E.M. Huff, the SDSS-III team, and the South Pole Telescope team. Graphic by Zosia Rostomian.

For the first 8 billion years, gravity dominated, and cosmic expansion gradually slowed. But as the matter in the cosmos thinned out, gravity’s pull weakened, and about 6 billion years ago dark energy began winning the tug-of-war. The cosmic expansion stopped slowing and started to accelerate. That’s the situation today and, as best as we can tell, forevermore. But until we know for sure what dark energy actually is, the jury remains out.

Now, a project called the Baryon Oscillation Spectroscopic Survey (BOSS) is narrowing down the nature of dark energy with an amazing degree of precision. Astronomers presented the preliminary results from six papers at the National Astronomy Meeting in Manchester, England.

The preliminary results alone cover 130 pages, so here are the Cliff’s Notes:

Mapping the Visible Universe

The BOSS survey contains hundreds of thousands of galaxies. Viewed on scales of a hundred million light-years, galaxies are organized into gigantic, cobwebby structures — crowded walls and filaments separated by enormous, barren voids.

Astronomers can use this map to learn about the universe when it was much younger. Way before the first stars and galaxies had formed, light and matter coexisted in a hot, primordial soup. Huge sound waves rang through this soup, sloshing matter into higher-density and lower-density regions.

As the universe cooled and the earliest galaxies formed, an echo of these acoustic waves remained, imprinted into the galaxies’ stringy arrangements. This imprint acts as a standard ruler, a measurement with which astronomers can measure the expansion of the universe.

Measuring Dark Energy

The strangeness of dark energy might make astronomers squirm in their seats, but every measurement that’s been tried confirms its existence. The BOSS project is no exception — from the observations, astronomers conclude that dark energy makes up between 70.7 and 73.1 percent (at a 68% confidence level) of the universe’s matter-and-energy tally.

The BOSS papers also confirm that whatever dark energy may be, it appears to be unchanging over time: w, which quantifies dark energy’s pressure and density, is a constant of -1.03 (give or take 0.07). Neither of these results is surprising, but the degree of precision is unprecedented: the uncertainty is about five times smaller than previous studies.

“This is quite beautiful work that is delivering on the BOSS promise to provide precision constraints on dark energy and cosmological parameters,” says Niel Brandt (Penn State University), a BOSS scientist who was not involved in the most recent set of papers.

Testing Modified Gravity

Dark energy is called “dark” only because scientists don’t understand what it is. So, what if dark energy doesn’t exist at all — what if the problem lies with scientists’ understanding of gravity itself?

Well, BOSS tests that too.

If gravity itself becomes repulsive on very large scales, then that’s all scientists need to explain the accelerating expansion of the universe.
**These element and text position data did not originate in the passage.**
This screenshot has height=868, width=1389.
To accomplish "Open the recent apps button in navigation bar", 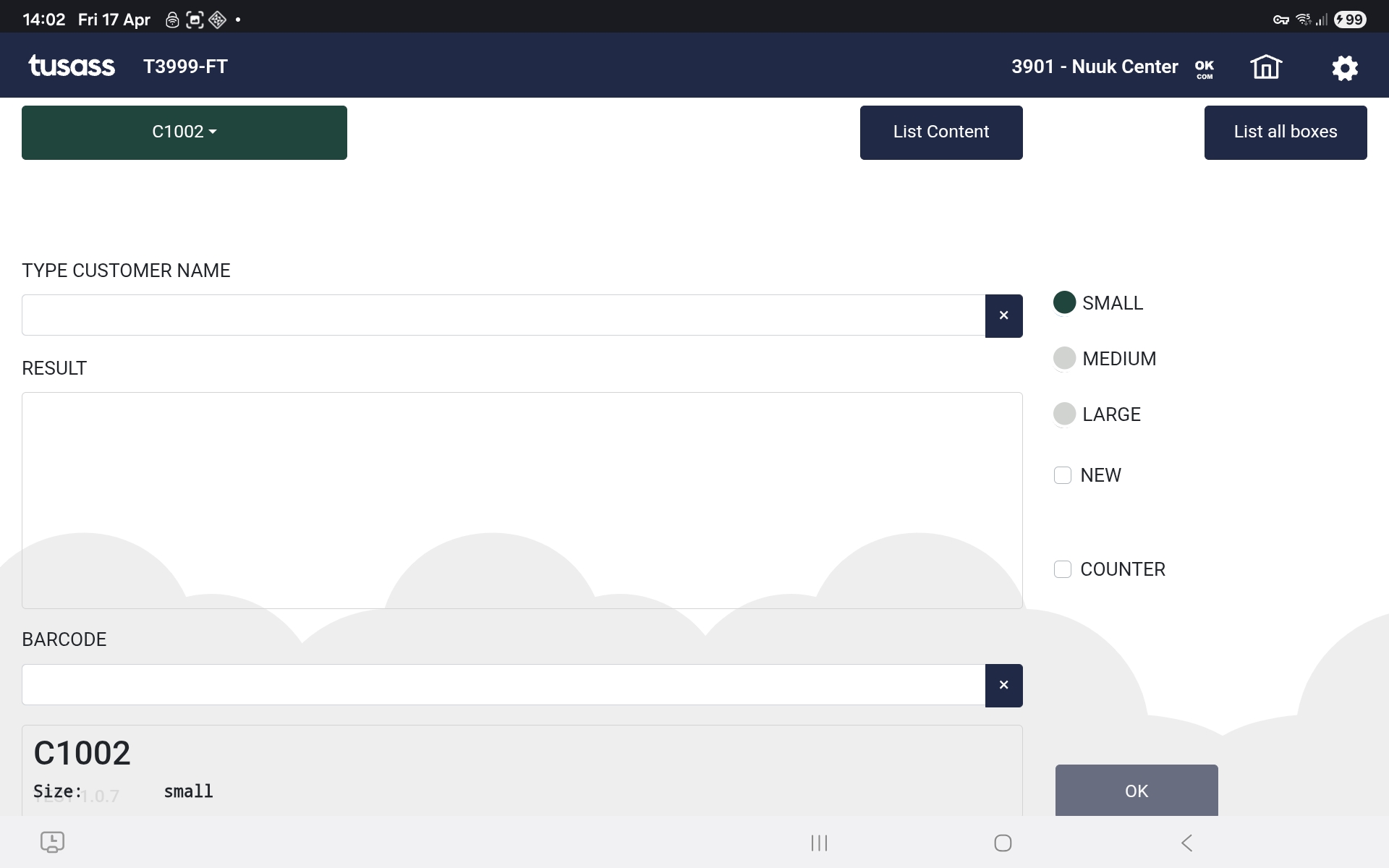I will click(x=818, y=842).
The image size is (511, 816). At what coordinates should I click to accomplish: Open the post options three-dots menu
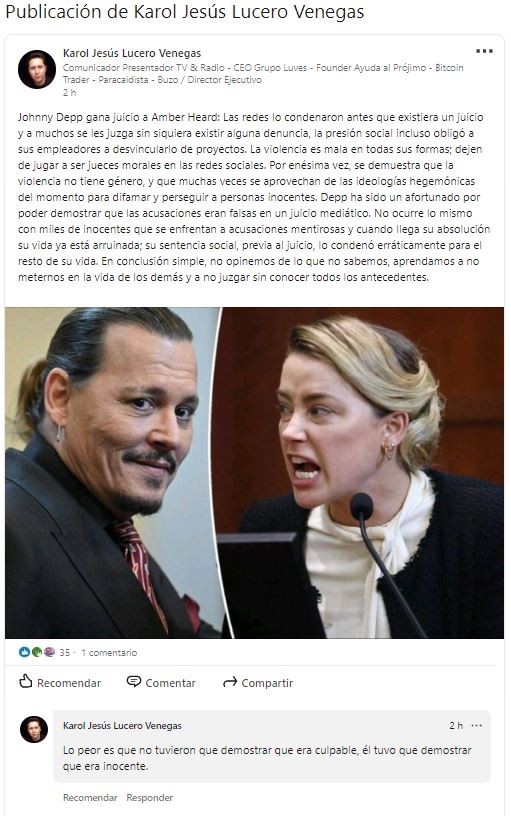click(484, 51)
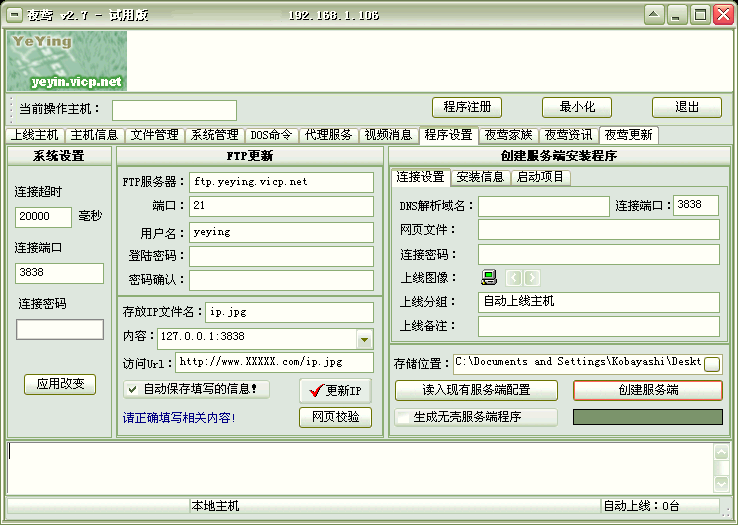Toggle 自动保存填写的信息 checkbox
738x525 pixels.
point(131,389)
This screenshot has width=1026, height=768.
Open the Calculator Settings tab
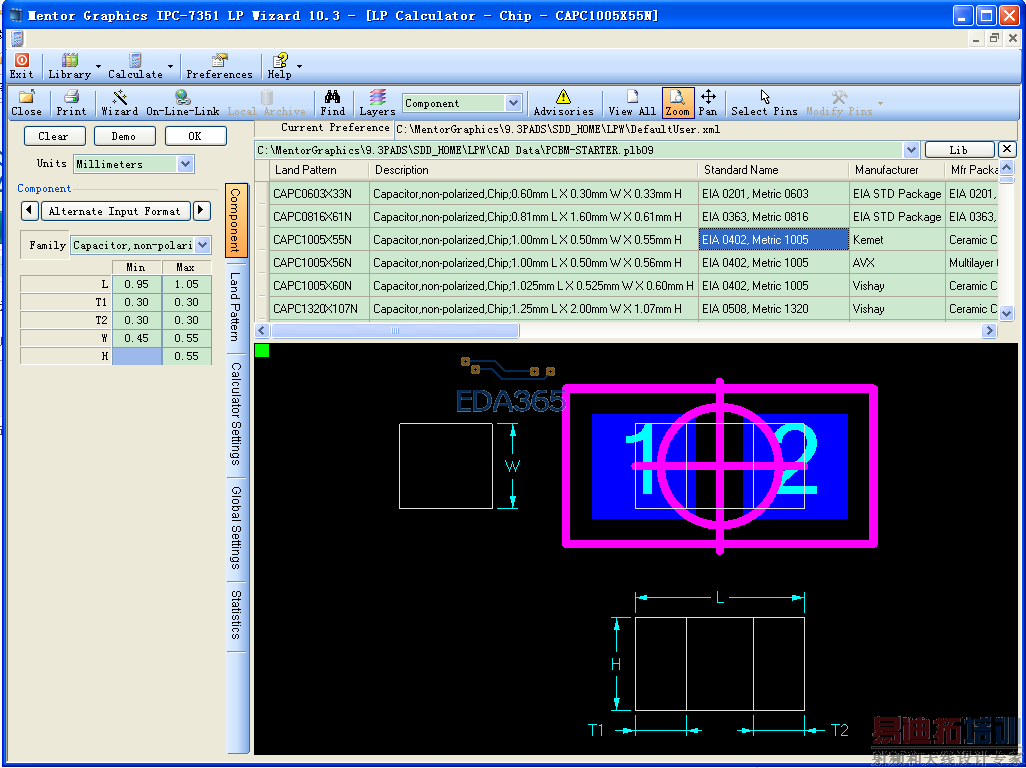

Repulsive gravity would mean that Einstein’s general theory of relativity — a marvel of durability against every test that’s been thrown at it for nearly a century — breaks down on very large scales, an unsettling possibility.

Beth Reid (Lawrence Berkeley National Laboratory) tested for this breakdown by examining the growth of the bubblelike pattern of large-scale cosmic structures in the BOSS survey. General relativity predicts how fast galaxies should fall toward each other to create these structures. Reid measured the individual velocities of hundreds of thousands of galaxies, and found that they were falling exactly as described by gravity as we know it, even on enormous scales.

“We already knew that the predictions of general relativity are extremely accurate for distances within the solar system,” Reid says, “and now we can say that they are accurate for distances of 100 million light-years.”

It appears dark energy is here to stay.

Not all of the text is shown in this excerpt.